Want to upgrade your immunofluorescence workflow? Go Direct!
Direct vs Indirect Immunofluorescence
Immunofluorescence (IF) is a common tool in biology that relies on the use of antibodies to visualize protein expression, distribution, and translocation with the help of a microscope. Conventional immunofluorescence is where fluorescent dyes are conjugated to a secondary antibody that detects the species-specific primary antibody (indirect IF) and is typically used to detect a single antigen in a cell or tissue. Multiplexing is where you detect multiple antigens in the same tissue sample, and these experiments have uncovered the importance of simultaneously exploring various molecular interactions in cellular and tissue microenvironments to gain more meaningful information. Direct IF is where fluorophores are directly conjugated to the primary antibody to detect the antigen of interest. Directly conjugated antibodies are gaining popularity due to their ease and flexibility in staining multiple antigens in the same sample and offer multiple advantages when multiplexing.
Proteintech’s range of directly conjugated CoraLite® antibodies are perfect IF workflow solutions for a variety of reasons which we will now discuss.

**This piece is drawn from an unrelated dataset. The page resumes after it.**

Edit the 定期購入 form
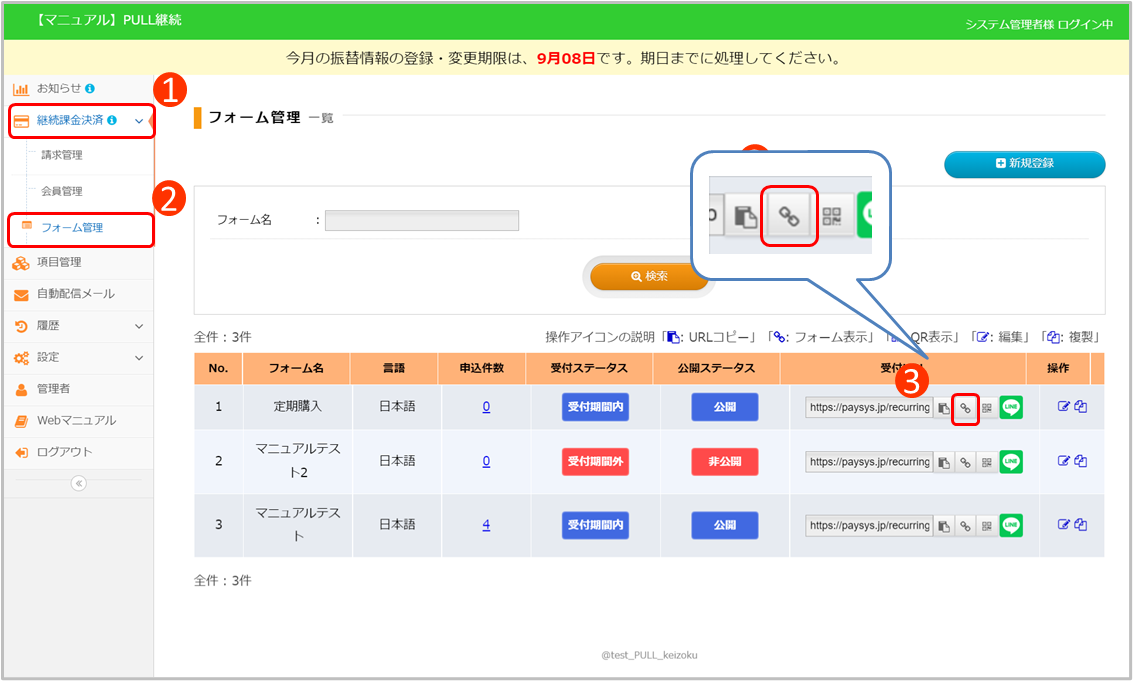 [1064, 407]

Fig 1. Direct vs Indirect Immunofluorescence
Direct IF saves time
Indirect IF multiplexes are timely process, due to longer incubation times of multiple primary and secondary antibodies accompanied by several washing steps. Sequential incubation of unlabeled primary antibodies is often recommended for indirect multiplexed immunofluorescence, which adds further time to the entire process. Primary antibodies with directly conjugated fluorophores, such as our CoraLite® antibodies, lowers the number of steps in the protocol by allowing the simultaneous incubation of different primary antibodies, eliminating secondary antibody incubation and associated washing steps - thereby saving you a considerable amount of time
Fig 2. Multiplexed Immunofluorescence on Mouse heart and Mouse brain tissues using Coralite conjugated primary antibodies
Secondary antibodies used in immunofluorescence can exhibit cross-reactivity to primary antibodies raised in closely related species if the antibodies share conserved sequences and similar quaternary structures. As a result, secondary antibodies may bind to endogenous immunoglobulins within the sample or primary antibodies from a different species, leading to high background and/or false-positive results. Cross-adsorbed secondary antibodies are widely proposed to surmount these disadvantages, however at this can come at the expense of sensitivity. Using highly specific and sensitive fluorescent dye conjugated primary antibodies for multiplexing eliminates these problems by removing the need for secondary antibodies.
No more mouse (-on-mouse) troubles!
Successful multiplexing experiments require extensive planning, from the selection of antibodies, compatibility of excitation/emission spectra of fluorophores, to microscope configuration and so on. The most critical step is the selection of antibodies with right specificity and sensitivity. Different primary antibodies used in a multiplexing experiment must be raised in separate host species or of different isotypes. When using secondary antibodies on a tissue, endogenous antibodies blocked to avoid high background, a problem that becomes obvious when using primary antibodies raised in the same host species as the sample material (e.g. using anti mouse secondary antibodies on mouse tissues). Conjugated primary antibodies eases experimental planning as it allows the use of multiple antibodies raised in same species, within the same sample, without worrying about host species or antibody isotypes. It also enables the use of antibodies raised in the same host as the sample, without any additional blocking steps.
Multiplex with Coralite conjugates
Proteintech offers more than one thousand Coralite conjugated primary antibodies validated in immunofluorescence. Coralite fluorescent dyes have exceptional brightness, high photostability and narrow emission spectrum which makes them a great choice for multiplexed fluorescent experiments.
Fig 3. Same antibodies with three different Coralite conjugates. a-c) anti BOULE antibody conjugated to coralite488,594 and 647. d-f) anti DAZL antibody conjugated to coralite488,594 and 647. g-i) anti-TNP1 antibody conjugated to coralite488,555 and 647. Experiments were done on Mouse testis tissues.
Our highly cited primary antibodies are carefully chosen to make coralite conjugates, to further enable seamless experimental planning and execution. These antibodies are offered in two to three colors, Coralite488, Coralite594 and Coralite647 which provides greater flexibility in designing multiplexed Immunofluorescence experiments (Figure 3). Our well-controlled conjugation protocol using coralite dyes yields conjugated antibodies with highest lot to lot consistency. Using directly conjugated antibodies will upgrade your IF experiments by creating low background, high resolution images whilst also streamlining your workflow by removing multiplexing complications and saving valuable time.